Anecdotally, the vast majority of caregivers who bring their children to the clinic are women. However, quantitative and qualitative data focused on gender equality within VAS service delivery is lacking. If gathered and analyzed, it can contribute to strengthening the design and implementation of VAS programs so that a child not only receives a critical health intervention, but the program itself can influence a more equitable environment for women and caregivers.

“It’s important to look at how programs influence gender dynamics,” shared Caitlin Gomez, Technical Advisor for Child Survival at Nutrition International. “It’s not just about seeing how gender influences coverage, but there’s also the responsibility of ensuring that VAS programs don’t reinforce gender inequalities.”

A mother wears a mask while taking her child to an under-5 health clinic in Malawi

The first is revising the questions within post-event coverage surveys given to local households after a VAS campaign is complete.
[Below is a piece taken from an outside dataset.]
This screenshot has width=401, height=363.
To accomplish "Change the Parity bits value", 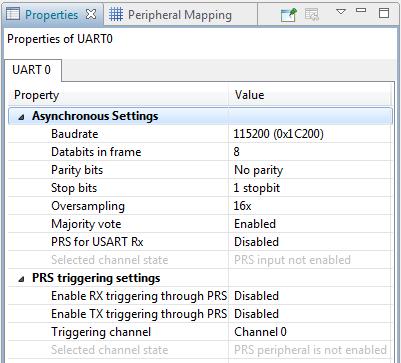I will coord(310,170).
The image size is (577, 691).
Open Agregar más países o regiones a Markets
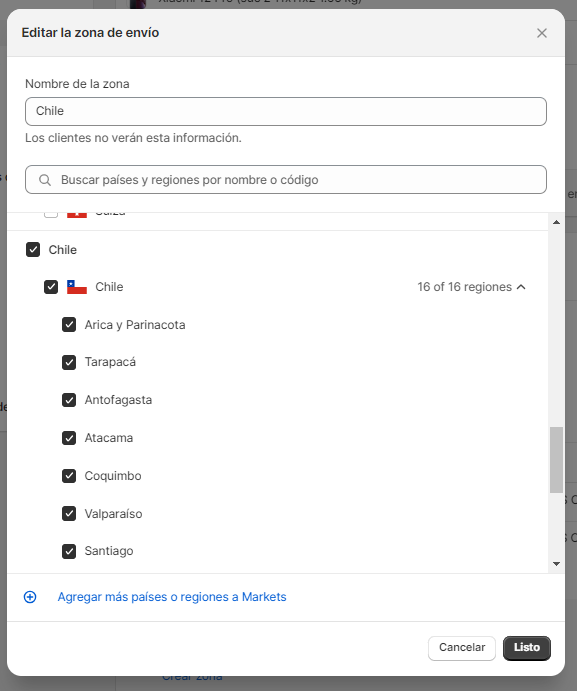[172, 597]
These rapid surveys, modelled after immunization programs and conducted within one month of the campaign, are often used to verify administrative coverage data and determine the factors that affected coverage. While the surveys cover many aspects of both the provision of services and participation of the household, they do not systematically ask questions designed to draw out gender realities. The updated version will look at whether it was a man or woman who took the child to receive the VAS service, consider things like the time it took to travel and who has decision-making power for a child’s health within the household.

“It’s trying to understand some of those social determinants to see if they were factors that were limiting people from being able to access the campaign,” said Sarah Pentlow, Nutrition International’s Senior Program Officer for Gender Mainstreaming. “Given the scope of the program, we thought the most effective thing we could do to promote gender equality would be to try and help improve the knowledge of governments around the gender-based constraints to mass campaigns.” The updated surveys are in process of being rolled out across seven countries in sub-Saharan Africa. The learnings from this roll-out, as well as global best practice among partners, will be incorporated into a full revision of GAVA’s guidance on post-event coverage surveys, to be published in early 2022.

A child receives a vitamin A supplementation dose at a health clinic in Malawi

In addition to the surveys, Nutrition International also plans to undertake in depth sex and gender-based analyses (SGBAs) in some countries. This research will provide qualitative insight that examines gender dynamics as it specifically relates to VAS. The SGBAs will consider how information is being shared, whether it’s targeting a specific gender more and where opportunities may lie. “It will help us drill down and understand the gendered constraints and opportunities,” Pentlow said. She referenced an example in Tanzania that spotlighted a father who took his children for VAS for the first time. “Is there an opportunity to learn from that experience and promote the role of men as caregivers who share in the responsibility to take their children for VAS?” The SGBAs will be able to provide recommendations for gender mainstreaming within a country’s specific context.

In each setting, the findings will be packaged and shared with country governments to help them determine how they want to approach gender mainstreaming within their VAS campaigns and service delivery platforms. “The goal would be for countries to use the data for course correction and be equipped to make evidence-based improvements to their program, looking at how it’s delivered and how they communicate with communities,” Gomez shared.

Examining gender-related factors relevant to VAS is a first step towards creating gender responsive programming that provides children with the lifesaving intervention they need while simultaneously laying the foundations for a more gender equitable world.